## [Records provided]
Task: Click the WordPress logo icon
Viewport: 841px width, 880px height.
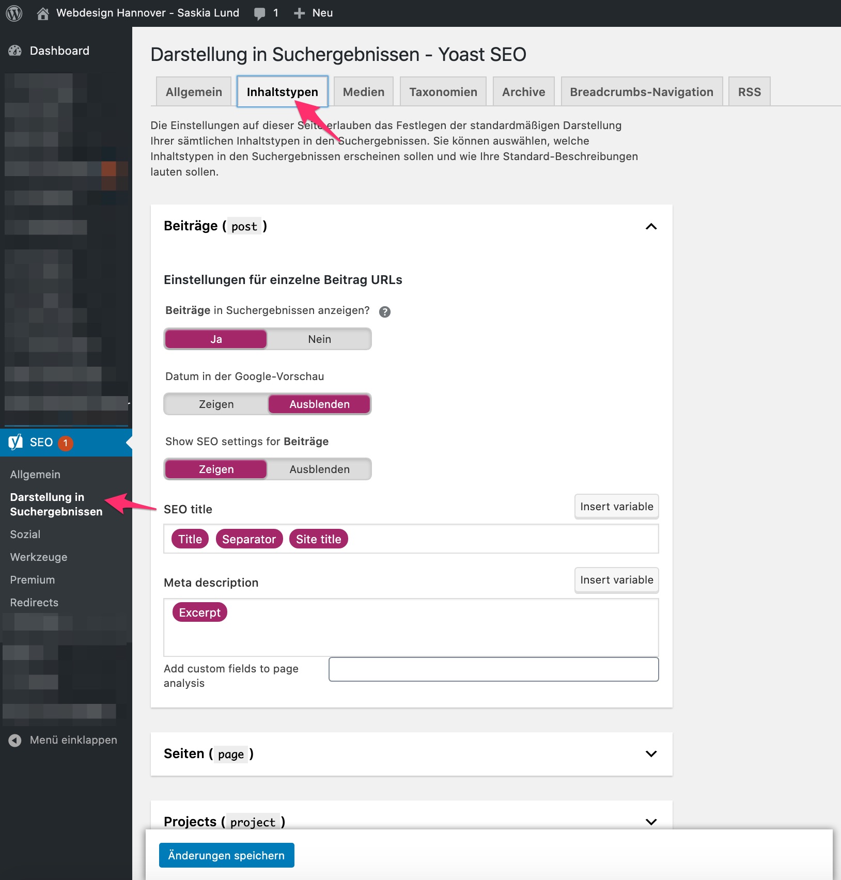Action: click(14, 13)
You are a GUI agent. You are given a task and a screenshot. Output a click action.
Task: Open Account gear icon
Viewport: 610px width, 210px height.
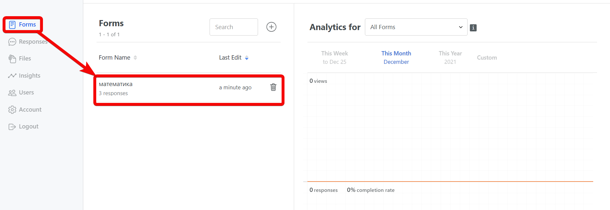tap(12, 110)
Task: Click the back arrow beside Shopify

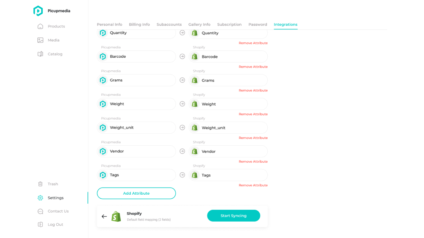Action: click(104, 216)
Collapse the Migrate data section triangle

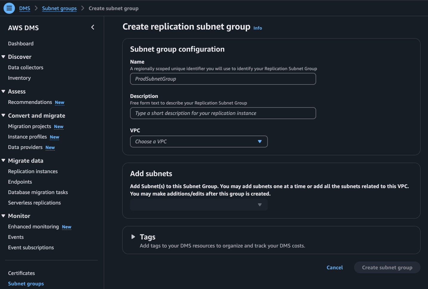point(4,161)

## [What to work on]
Repeat the lines above exactly, and keep every picture out.

## [Output for this exercise]
Task: Click the WordPress logo icon
Viewport: 841px width, 880px height.
Action: click(14, 13)
You are a GUI agent. You are given a task and a screenshot. Output a click action.
Task: Open Account gear icon
Viewport: 610px width, 210px height.
tap(12, 110)
Task: Click the back arrow beside Shopify

Action: click(104, 216)
Collapse the Migrate data section triangle

point(4,161)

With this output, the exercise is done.